リオ五輪シングルス銅メダリストの水谷隼(木下グループ)が、グランドファイナル男子シングルス1回戦でウーゴ・カルデラノ(ブラジル)にゲームカウント1-4で敗れた。この結果、水谷は2020年1月時点世界ランキングで日本男子3番手が確定し、東京五輪シングルス代表権を逃すこととなった。

「卓球をしているときが何より辛かった」




写真:水谷隼(木下グループ)/撮影:ラリーズ編集部

1年に及ぶ東京五輪男子シングルスの代表争いが12月13日閉幕。張本智和(木下グループ)、丹羽孝希(スヴェンソン)がその座を手にした。

11月末の男子ワールドカップで丹羽がベスト8に入り、2020年1月の世界ランキングポイントで張本に次ぐ2位に浮上。水谷はグランドファイナルでベスト4が代表権獲得の条件となっていた。

カルデラノとは、銅メダルを獲得したリオ五輪以来の対戦となったが「1つ1つのボールの威力があり、1本ドライブかけられたら自分が常に後手後手に回った」と1ゲームを奪うも敗戦。結果、水谷は東京五輪シングルス代表権を得ることはできなかったが「状況的には厳しかったので、気持ちの整理は結構前からできていた。まったく後悔はない」と気丈に前を向いた。

過酷を極めた代表選考レースについては「もうちょっといいパフォーマンスをしたかった。1年通して納得できる試合は1試合もなかった。試合の中でもいいパフォーマンス、いいボールを決めたという記憶がない」と振り返り、「卓球をしているときが何より辛かった」と心中を吐露した。

「目が悪くなってからは1回も楽しめない」




写真:T2ダイヤモンドではサングラスでプレーする姿も/撮影:ラリーズ編集部

2019年3月にRallysのインタビューで「実は、この1年、球が見えないんです」と明かした水谷。代表レースも目の不調との戦いだったと語る。

「目が悪くなってからは1回も(卓球を)楽しめない。卓球をしているときが何より辛い。自分がダメだと常に思ってしまう。自分自身を奮い立たせないといけないが、今までみたいな闘争心がでない。アスリートにとって一番大事なのは、闘争心や勝利への執念。そういうものが昔に比べてかなり欠如してきている」と目の不調によるメンタルへの影響を口にした。

そんな中でも戦い続けられたのは、ファンや家族の支えがあったからだという。「(支えてくれる人が)いなかったらリオでたぶんやめていた。それくらいファンのみなさんの応援というのは、自分の奥底にずっと響いてきた」と感謝の弁を述べる。
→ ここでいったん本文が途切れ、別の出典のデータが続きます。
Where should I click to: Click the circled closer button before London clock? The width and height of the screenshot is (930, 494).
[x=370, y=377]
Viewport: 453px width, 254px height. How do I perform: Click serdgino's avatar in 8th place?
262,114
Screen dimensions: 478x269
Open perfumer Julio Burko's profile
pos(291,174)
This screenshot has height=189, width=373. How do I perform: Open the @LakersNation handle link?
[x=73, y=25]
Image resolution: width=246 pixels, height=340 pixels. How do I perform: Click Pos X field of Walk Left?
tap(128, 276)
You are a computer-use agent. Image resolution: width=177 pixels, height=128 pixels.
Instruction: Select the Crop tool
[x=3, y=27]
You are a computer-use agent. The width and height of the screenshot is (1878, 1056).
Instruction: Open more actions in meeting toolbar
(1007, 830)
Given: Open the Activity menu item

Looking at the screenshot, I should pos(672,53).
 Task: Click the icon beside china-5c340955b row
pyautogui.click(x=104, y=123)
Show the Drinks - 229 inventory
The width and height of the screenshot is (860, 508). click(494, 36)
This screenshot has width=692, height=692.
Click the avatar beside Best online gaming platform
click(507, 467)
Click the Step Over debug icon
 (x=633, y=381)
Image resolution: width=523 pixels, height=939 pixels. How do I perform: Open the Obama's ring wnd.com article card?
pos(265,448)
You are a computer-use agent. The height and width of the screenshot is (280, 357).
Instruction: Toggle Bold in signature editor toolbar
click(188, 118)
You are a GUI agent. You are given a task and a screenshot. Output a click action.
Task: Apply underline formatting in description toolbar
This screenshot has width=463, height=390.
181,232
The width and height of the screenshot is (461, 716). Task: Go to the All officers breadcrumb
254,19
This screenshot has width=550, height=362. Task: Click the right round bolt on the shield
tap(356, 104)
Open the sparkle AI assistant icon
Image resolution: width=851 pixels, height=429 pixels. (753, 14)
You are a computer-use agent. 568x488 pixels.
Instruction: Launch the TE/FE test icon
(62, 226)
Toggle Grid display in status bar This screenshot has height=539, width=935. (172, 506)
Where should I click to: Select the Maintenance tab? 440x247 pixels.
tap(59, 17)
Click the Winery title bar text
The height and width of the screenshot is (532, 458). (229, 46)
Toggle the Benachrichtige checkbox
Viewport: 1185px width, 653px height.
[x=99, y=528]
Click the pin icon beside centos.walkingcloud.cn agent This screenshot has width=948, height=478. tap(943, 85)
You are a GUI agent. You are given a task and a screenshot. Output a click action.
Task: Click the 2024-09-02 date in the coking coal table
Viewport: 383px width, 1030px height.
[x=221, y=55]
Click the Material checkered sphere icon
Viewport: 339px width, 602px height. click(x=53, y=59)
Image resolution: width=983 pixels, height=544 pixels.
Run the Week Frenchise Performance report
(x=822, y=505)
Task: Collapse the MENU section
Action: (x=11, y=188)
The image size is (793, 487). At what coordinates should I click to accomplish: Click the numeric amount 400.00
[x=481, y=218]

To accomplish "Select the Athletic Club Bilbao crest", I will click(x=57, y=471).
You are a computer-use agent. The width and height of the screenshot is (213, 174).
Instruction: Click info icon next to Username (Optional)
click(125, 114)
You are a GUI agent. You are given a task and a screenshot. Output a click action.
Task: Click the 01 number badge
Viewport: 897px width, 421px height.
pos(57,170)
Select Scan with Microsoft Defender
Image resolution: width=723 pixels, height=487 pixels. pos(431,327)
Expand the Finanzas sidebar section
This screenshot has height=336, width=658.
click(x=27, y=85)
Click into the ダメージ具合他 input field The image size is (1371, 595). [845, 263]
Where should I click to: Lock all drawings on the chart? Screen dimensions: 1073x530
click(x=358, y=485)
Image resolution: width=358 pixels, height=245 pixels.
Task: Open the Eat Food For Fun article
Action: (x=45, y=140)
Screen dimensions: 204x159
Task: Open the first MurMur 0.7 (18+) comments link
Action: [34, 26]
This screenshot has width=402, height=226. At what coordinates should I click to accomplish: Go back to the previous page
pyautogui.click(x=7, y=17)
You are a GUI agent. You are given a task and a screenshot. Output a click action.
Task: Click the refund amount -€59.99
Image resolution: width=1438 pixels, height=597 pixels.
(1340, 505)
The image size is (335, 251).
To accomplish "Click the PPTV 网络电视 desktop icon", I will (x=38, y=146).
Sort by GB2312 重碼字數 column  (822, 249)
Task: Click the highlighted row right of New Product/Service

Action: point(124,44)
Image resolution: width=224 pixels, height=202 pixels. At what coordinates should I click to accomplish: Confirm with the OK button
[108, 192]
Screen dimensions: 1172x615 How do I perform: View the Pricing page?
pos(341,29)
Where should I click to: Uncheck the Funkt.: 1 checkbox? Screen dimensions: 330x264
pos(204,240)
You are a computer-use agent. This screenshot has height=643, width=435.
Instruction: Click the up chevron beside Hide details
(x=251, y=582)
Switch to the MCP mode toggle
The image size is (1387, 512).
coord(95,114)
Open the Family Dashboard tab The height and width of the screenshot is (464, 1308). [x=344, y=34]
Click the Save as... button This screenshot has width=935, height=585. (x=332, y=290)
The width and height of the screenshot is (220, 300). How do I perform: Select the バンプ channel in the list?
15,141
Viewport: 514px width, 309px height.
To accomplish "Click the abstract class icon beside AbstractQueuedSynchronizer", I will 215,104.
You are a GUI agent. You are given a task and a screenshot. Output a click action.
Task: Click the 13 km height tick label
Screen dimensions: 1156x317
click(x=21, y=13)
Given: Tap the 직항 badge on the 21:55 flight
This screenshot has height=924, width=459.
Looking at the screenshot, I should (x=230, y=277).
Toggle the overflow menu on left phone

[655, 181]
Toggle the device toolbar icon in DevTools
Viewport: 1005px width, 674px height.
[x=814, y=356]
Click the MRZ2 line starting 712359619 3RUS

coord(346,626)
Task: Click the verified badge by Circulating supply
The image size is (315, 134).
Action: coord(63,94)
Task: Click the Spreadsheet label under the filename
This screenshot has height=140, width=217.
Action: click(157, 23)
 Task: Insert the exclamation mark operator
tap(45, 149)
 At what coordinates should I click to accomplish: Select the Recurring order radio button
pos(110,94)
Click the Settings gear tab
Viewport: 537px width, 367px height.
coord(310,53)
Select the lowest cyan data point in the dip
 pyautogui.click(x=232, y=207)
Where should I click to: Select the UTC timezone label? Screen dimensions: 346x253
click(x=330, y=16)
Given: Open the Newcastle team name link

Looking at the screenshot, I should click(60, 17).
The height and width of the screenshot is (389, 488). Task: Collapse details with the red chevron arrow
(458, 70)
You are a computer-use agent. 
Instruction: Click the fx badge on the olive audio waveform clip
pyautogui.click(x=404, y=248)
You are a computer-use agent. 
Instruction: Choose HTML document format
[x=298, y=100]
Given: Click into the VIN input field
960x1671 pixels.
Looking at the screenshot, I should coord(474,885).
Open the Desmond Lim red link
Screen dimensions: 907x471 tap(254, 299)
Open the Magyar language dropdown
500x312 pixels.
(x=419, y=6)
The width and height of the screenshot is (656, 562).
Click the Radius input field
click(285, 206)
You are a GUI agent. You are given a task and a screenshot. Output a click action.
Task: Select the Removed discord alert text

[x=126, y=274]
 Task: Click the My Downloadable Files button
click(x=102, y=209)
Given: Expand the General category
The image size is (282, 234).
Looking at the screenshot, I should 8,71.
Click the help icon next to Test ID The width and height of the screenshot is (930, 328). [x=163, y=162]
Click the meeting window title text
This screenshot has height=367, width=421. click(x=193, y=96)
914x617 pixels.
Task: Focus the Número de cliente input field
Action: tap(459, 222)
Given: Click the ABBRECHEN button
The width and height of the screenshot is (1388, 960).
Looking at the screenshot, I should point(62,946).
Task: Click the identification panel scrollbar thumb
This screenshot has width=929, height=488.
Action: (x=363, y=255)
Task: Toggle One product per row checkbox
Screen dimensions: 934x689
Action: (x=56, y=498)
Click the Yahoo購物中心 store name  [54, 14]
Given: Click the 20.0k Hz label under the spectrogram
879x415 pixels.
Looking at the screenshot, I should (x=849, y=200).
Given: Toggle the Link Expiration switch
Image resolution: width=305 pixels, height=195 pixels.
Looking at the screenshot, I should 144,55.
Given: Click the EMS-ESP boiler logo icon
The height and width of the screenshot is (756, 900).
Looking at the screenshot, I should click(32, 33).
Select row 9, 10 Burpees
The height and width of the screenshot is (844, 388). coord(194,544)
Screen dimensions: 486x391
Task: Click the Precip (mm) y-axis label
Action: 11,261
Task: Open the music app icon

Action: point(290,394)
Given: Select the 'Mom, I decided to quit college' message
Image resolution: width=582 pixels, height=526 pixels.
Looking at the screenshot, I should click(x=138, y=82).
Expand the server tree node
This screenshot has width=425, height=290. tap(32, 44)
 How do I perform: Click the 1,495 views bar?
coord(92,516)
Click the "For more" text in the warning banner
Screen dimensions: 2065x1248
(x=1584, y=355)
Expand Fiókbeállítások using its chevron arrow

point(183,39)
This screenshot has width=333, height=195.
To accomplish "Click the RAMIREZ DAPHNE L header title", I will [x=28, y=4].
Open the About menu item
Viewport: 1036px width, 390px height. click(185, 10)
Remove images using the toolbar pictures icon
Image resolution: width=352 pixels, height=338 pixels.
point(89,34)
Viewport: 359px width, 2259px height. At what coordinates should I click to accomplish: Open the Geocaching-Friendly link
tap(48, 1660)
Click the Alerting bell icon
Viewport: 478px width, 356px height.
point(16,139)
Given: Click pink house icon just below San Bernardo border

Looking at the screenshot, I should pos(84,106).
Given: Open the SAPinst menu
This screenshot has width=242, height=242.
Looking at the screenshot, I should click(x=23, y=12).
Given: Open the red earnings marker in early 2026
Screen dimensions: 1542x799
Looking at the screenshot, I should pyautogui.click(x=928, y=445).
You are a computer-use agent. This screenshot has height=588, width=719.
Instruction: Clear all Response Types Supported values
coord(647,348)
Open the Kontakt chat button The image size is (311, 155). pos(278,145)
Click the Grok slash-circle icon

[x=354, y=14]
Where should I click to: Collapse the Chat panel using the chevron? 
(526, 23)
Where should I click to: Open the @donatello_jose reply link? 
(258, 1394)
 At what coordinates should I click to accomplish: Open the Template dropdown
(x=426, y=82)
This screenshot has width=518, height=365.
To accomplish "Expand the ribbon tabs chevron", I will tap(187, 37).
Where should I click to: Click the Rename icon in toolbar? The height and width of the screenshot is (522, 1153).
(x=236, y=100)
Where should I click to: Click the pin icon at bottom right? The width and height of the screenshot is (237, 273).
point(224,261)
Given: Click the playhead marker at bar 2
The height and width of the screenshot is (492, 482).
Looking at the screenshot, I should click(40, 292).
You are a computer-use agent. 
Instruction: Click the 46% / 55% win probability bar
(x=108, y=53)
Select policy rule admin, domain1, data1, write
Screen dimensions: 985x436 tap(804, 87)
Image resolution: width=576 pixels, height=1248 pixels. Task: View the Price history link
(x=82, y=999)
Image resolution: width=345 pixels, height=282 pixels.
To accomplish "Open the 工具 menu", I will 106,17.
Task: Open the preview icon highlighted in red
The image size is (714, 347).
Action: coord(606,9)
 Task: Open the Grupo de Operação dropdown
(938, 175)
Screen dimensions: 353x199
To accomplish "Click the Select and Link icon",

「まだ五輪に出場できる可能性はある。このままでは終わりたくない」




写真:水谷隼(木下グループ)/撮影:ラリーズ編集部

思うようなプレーができないストレスやコンディションの不調を抱えながらも、ファンや家族の期待に応えるため水谷は前を向く。

「まだ五輪に出場できる可能性はあるので前向きに考えている。(五輪代表に)選ばれたらこのままでは終わりたくない」。

リオ五輪シングルス銅メダル、団体銀メダルと日本男子卓球界の歴史を創り上げてきた男は、最後までラケットを振り続ける。